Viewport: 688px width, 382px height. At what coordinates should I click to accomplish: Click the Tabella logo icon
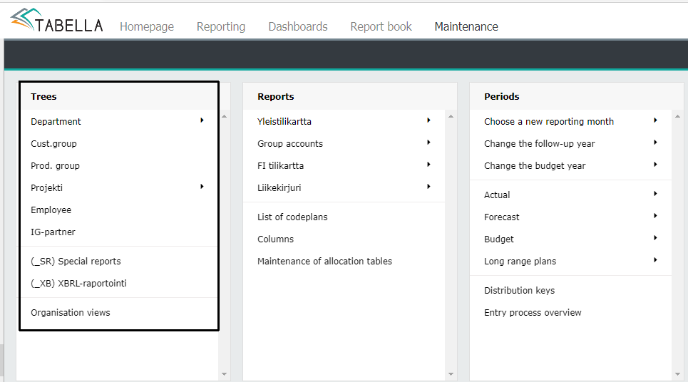point(22,19)
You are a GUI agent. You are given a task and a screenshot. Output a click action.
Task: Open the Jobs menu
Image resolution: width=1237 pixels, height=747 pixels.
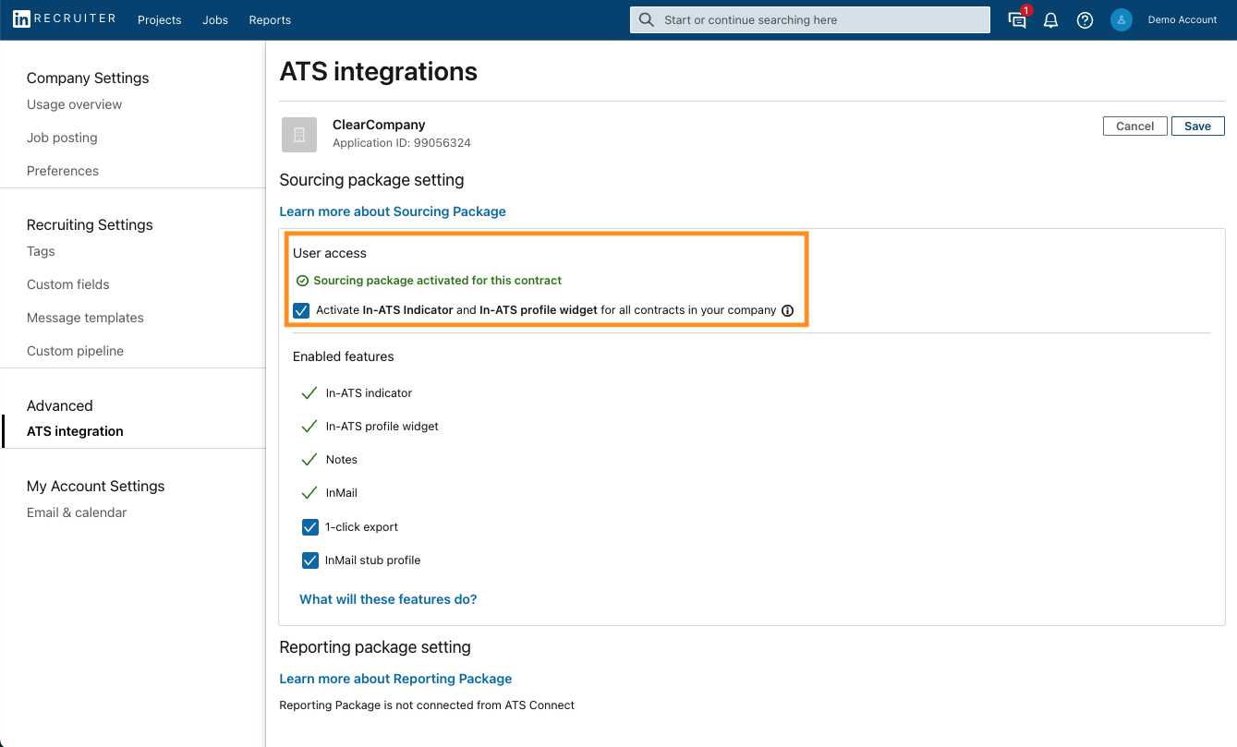click(215, 20)
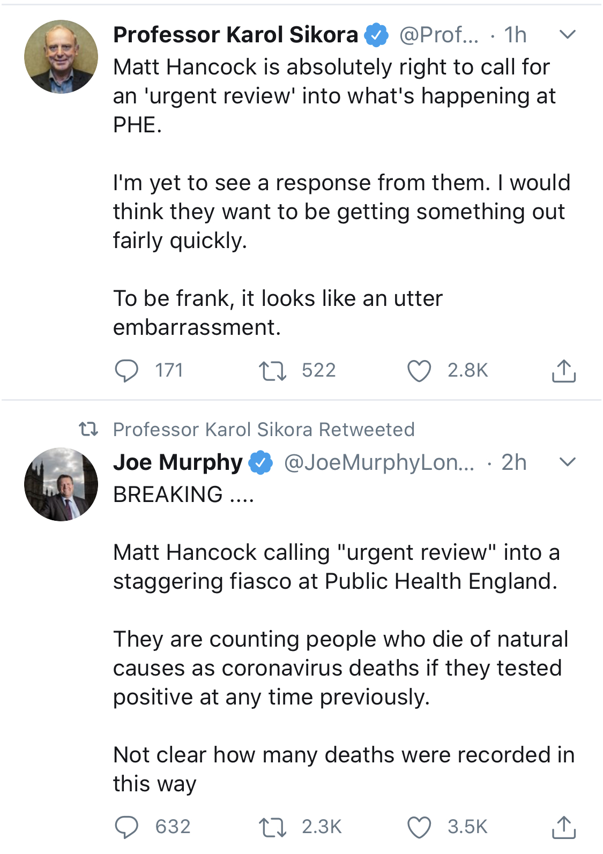Image resolution: width=603 pixels, height=854 pixels.
Task: Reply to Joe Murphy's BREAKING tweet
Action: click(127, 827)
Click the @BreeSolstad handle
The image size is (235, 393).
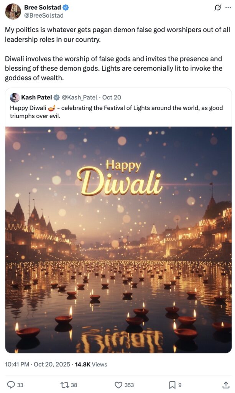(44, 15)
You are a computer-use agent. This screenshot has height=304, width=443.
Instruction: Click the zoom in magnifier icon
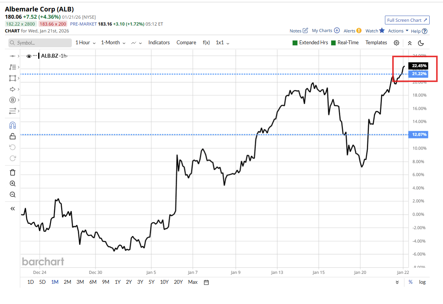[12, 183]
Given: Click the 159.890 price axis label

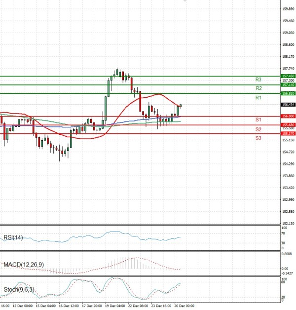Looking at the screenshot, I should pos(287,9).
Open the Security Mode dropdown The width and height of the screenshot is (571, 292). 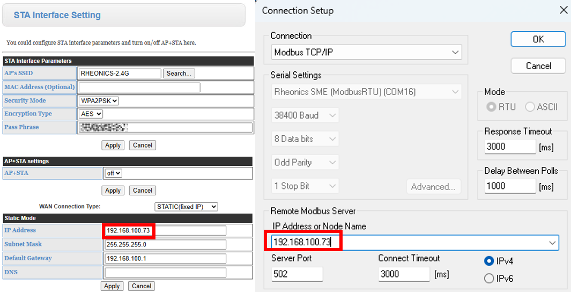99,100
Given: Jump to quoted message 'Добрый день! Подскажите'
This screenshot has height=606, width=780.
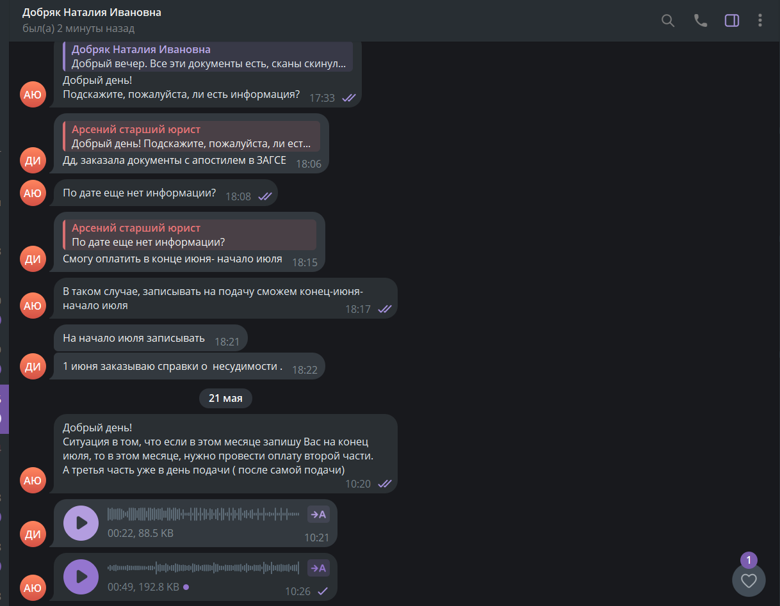Looking at the screenshot, I should pos(191,136).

##########

ASSIGNMENT -> Across the entries above, find the lines with the string "agent" and copy them.

WRITTEN ANSWER ->
You are a GUI agent. You are given a task and a screenshot. Output a click action.
You are a computer-use agent. This screenshot has height=304, width=443.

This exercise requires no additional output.